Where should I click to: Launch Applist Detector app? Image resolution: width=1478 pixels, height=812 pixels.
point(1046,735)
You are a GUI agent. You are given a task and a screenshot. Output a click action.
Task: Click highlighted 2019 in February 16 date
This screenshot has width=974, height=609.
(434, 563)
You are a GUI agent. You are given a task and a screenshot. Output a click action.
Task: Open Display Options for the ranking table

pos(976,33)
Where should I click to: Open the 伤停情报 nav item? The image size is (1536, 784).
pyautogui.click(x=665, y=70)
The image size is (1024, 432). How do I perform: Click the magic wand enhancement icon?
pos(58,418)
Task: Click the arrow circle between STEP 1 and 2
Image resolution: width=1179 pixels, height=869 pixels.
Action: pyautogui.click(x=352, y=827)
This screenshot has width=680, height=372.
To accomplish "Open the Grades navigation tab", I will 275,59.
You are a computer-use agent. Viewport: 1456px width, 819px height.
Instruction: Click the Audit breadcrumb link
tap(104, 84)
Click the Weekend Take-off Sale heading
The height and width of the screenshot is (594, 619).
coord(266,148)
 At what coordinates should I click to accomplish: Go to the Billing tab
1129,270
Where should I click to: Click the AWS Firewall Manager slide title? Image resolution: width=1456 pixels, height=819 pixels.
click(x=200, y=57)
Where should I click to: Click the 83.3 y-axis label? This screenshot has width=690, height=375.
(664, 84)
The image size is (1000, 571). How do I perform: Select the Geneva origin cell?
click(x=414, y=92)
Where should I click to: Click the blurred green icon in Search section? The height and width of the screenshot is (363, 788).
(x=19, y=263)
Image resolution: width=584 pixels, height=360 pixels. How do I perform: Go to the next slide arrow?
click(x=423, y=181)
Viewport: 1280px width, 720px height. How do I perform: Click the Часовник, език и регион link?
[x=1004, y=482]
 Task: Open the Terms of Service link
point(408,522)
---*---
Work item: Return the entries above, every line intact.

Expected answer:
Where should I click to: Launch Applist Detector app? Image resolution: width=1478 pixels, height=812 pixels.
point(1046,735)
You are a GUI agent. You are given a task and a screenshot. Output a click action.
Task: Click highlighted 2019 in February 16 date
This screenshot has width=974, height=609.
(434, 563)
You are a GUI agent. You are given a task and a screenshot. Output a click action.
Task: Open Display Options for the ranking table

pos(976,33)
Where should I click to: Open the 伤停情报 nav item? The image size is (1536, 784).
pyautogui.click(x=665, y=70)
The image size is (1024, 432). How do I perform: Click the magic wand enhancement icon?
pos(58,418)
Task: Click the arrow circle between STEP 1 and 2
Image resolution: width=1179 pixels, height=869 pixels.
Action: pyautogui.click(x=352, y=827)
This screenshot has width=680, height=372.
To accomplish "Open the Grades navigation tab", I will 275,59.
You are a computer-use agent. Viewport: 1456px width, 819px height.
Instruction: Click the Audit breadcrumb link
tap(104, 84)
Click the Weekend Take-off Sale heading
The height and width of the screenshot is (594, 619).
coord(266,148)
 At what coordinates should I click to accomplish: Go to the Billing tab
1129,270
Where should I click to: Click the AWS Firewall Manager slide title? Image resolution: width=1456 pixels, height=819 pixels.
click(x=200, y=57)
Where should I click to: Click the 83.3 y-axis label? This screenshot has width=690, height=375.
(664, 84)
The image size is (1000, 571). How do I perform: Select the Geneva origin cell?
click(x=414, y=92)
Where should I click to: Click the blurred green icon in Search section? The height and width of the screenshot is (363, 788).
(x=19, y=263)
Image resolution: width=584 pixels, height=360 pixels. How do I perform: Go to the next slide arrow?
click(x=423, y=181)
Viewport: 1280px width, 720px height. How do I perform: Click the Часовник, език и регион link?
[x=1004, y=482]
 Task: Open the Terms of Service link
point(408,522)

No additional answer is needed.